I specialize in building and studying MLLM-based Graphical User Interface (GUI) Agents. My work involves both their practical development and evaluation, but my core research passion is to elevate their cognitive capabilities toward human-like reasoning and generalization. To this end, my research also extends to synergistic fields such as RL4LLM, LLM Reasoning, and Tool-Use Agents, which I consider crucial for pushing the boundaries of what GUI agents can achieve.
Currently a third-year Undergraduate student in Communication Engineering at Xidian University and Heriot-Watt University, I am actively seeking a PhD/Intern Opportunity and contribute to advancing this exciting field.
📝 Publications

You Don’t Know Until You Click: Automated GUI Testing for Production-Ready Software Evaluation
Yutong Bian*, Xianhao Lin, Yupeng Xie et al.

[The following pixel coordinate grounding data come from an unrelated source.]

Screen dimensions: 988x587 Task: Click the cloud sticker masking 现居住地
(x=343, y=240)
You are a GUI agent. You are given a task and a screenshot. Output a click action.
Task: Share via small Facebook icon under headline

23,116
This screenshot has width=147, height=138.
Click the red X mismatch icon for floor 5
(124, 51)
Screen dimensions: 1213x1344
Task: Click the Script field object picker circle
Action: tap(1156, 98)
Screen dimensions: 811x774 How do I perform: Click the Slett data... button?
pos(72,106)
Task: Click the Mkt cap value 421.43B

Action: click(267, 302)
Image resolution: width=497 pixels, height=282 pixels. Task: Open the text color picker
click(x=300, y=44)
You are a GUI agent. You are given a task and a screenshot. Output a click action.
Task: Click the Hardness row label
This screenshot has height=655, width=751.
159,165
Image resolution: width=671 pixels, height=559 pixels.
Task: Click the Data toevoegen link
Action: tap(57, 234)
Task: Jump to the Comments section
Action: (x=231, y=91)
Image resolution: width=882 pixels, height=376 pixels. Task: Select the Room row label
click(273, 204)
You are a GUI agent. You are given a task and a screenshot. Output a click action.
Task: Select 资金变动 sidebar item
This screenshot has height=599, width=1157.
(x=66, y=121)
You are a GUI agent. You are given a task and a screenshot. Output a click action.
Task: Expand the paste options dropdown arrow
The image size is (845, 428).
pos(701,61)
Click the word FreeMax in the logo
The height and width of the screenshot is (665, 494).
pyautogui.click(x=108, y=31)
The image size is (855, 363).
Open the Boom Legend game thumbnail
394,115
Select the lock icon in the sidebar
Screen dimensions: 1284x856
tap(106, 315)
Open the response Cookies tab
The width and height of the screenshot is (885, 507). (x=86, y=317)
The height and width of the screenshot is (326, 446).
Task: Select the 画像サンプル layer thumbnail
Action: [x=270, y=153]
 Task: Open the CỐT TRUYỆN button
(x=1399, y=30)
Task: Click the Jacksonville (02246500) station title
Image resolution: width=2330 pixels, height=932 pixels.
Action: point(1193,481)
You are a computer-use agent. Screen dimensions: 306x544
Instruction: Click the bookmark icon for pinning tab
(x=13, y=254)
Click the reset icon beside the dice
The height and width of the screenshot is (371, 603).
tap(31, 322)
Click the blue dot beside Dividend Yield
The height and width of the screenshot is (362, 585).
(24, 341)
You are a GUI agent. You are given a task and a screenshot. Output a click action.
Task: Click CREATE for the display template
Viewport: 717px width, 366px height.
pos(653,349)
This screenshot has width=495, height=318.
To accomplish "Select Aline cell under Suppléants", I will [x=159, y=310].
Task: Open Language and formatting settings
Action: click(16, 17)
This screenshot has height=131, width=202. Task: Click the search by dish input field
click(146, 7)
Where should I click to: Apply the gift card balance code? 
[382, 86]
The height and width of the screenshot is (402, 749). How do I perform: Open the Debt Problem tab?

- As the lead for AppEvalPilot, I designed and implemented a system to dynamically assess software functionality through UI interaction, moving beyond the limitations of static analysis for LLM-based software engineers.
- My work involved creating automated test case generation and a test execution agent capable of complex GUI interactions.
- The experimental results demonstrated a high correlation (0.91) between AppEvalPilot’s assessments and those of human experts, while also being 55% faster and 94.8% cheaper.
📖 Educations
- 2021.09 - 2026.06, B.Eng. in Communication Engineering, Xidian University, China & Heriot-Watt University, UK.
- GPA: 3.8/4.0
💻 Internships
- 2024.09 - 2025.05, MetaGPT, Shenzhen, China.
-
Research Intern Supervisor: Sirui Hong, Haoming Tang, Chenglin Wu - Topic: GUI Agent; Agent Training; Benchmark
-
🚀 Projects
- OSAgent: Cross-platform Intelligent Assistant (Sep. 2024 - May. 2025)
- Focused on developing a universal, stable, and efficient GUI agent framework.
- Contributed to the architecture design, perception, planning, and execution modules.
- Achieved state-of-the-art performance on SpaBench (mobile) cross-application tasks (26.7% vs. 13.3% by the previous SOTA).
- R1-Like GUI Agent Training (Apr. 2024 - May. 2025)
- Focused on enhancing the core element grounding capability of GUI agents using GRPO.
- Designed a data collection and refinement pipeline and a multi-component reward function.
- Demonstrated that 1k meticulously selected data points can achieve performance comparable to SOTA models trained on millions of samples, significantly improving GUI grounding accuracy on benchmarks like ScreenSpot and ScreenSpotPro.